The adenosine A(2A) receptor (A(2A)R) has long been implicated in cardiovascular disorders. As more selective A(2A)R ligands are being identified, its roles in other disorders, such as Parkinson's disease, are starting to emerge, and A(2A)R antagonists are important drug candidates for nondopaminergic anti-Parkinson treatment. Here we report the crystal structure of A2A receptor bound to compound 1 (Cmpd-1), a novel A(2A)R/N-methyl D-aspartate receptor subtype 2B (NR2B) dual antagonist and potential anti-Parkinson candidate compound, at 3.5 angstrom resolution. The A(2A) receptor with a cytochrome b562-RIL (BRIL) fusion (A(2A)R-BRIL) in the intracellular loop 3 (ICL3) was crystallized in detergent micelles using vapor-phase diffusion. Whereas A2AR-BRIL bound to the antagonist ZM241385 has previously been crystallized in lipidic cubic phase (LCP), structural differences in the Cmpd-1-bound A2AR-BRIL prevented formation of the lattice observed with the ZM241385-bound receptor.
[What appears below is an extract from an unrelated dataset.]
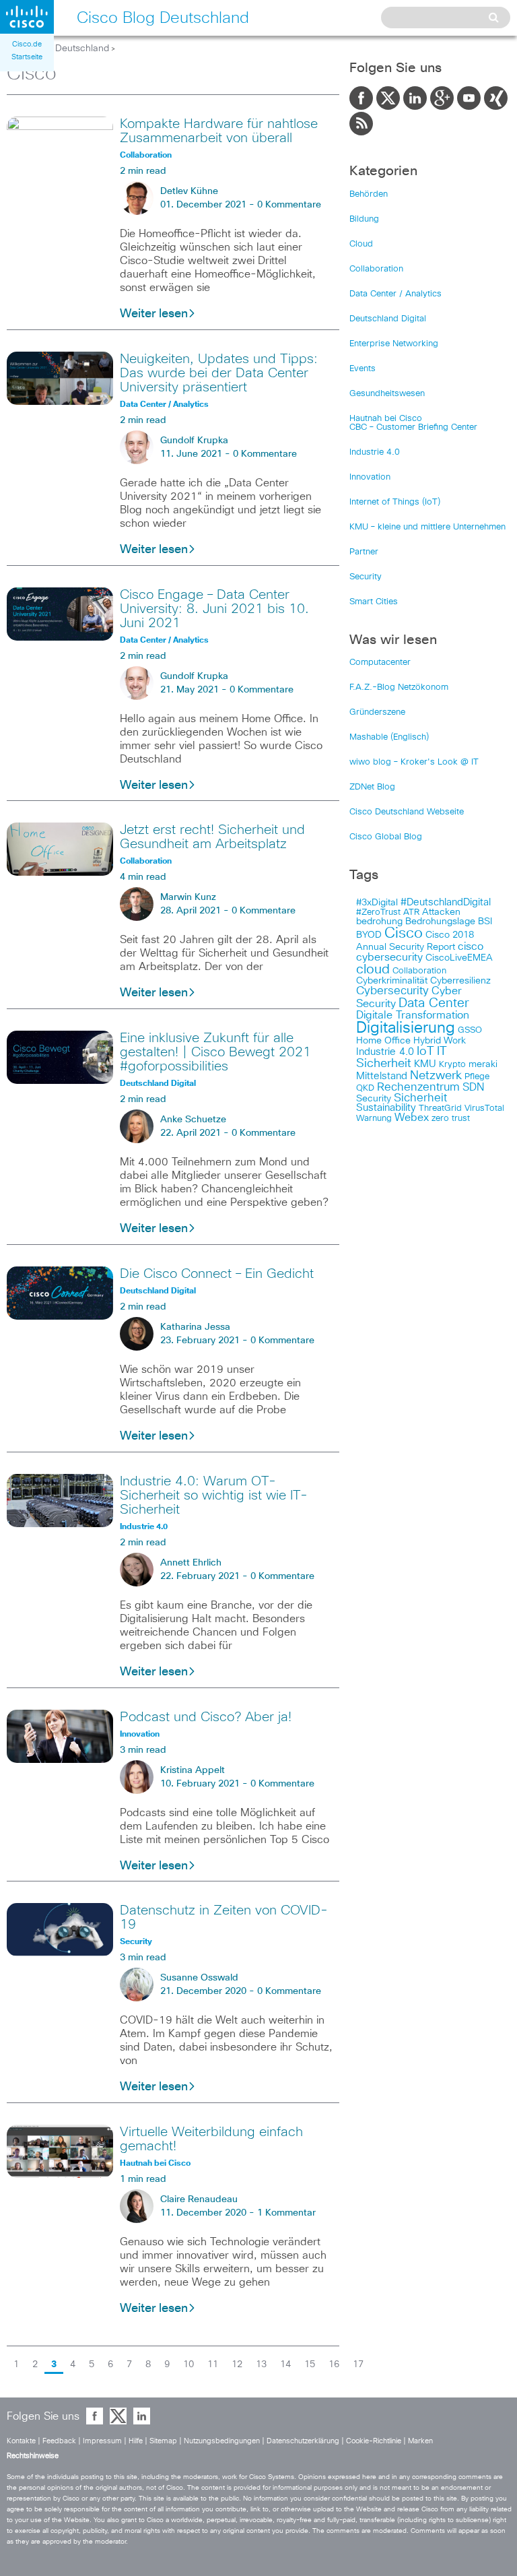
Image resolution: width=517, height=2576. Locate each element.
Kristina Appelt (192, 1770)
The crystals grew with a type II crystal lattice in contrast to the typical type I packing seen from membrane protein structures crystallized in LCP. Cmpd-1 binds in a position that overlaps with the native ligand adenosine, but its methoxyphenyl group extends to an exosite not previously observed in other A2AR structures. Structural analysis revealed that Cmpd-1 binding results in the unique conformations of two tyrosine residues, Tyr9(1.35) and Tyr271(7.36), which are critical for the formation of the exosite. The structure reveals insights into antagonist binding that are not observed in other A(2A)R structures, highlighting flexibility in the binding pocket that may facilitate the development of A(2A)R-selective compounds for the treatment of Parkinson's disease.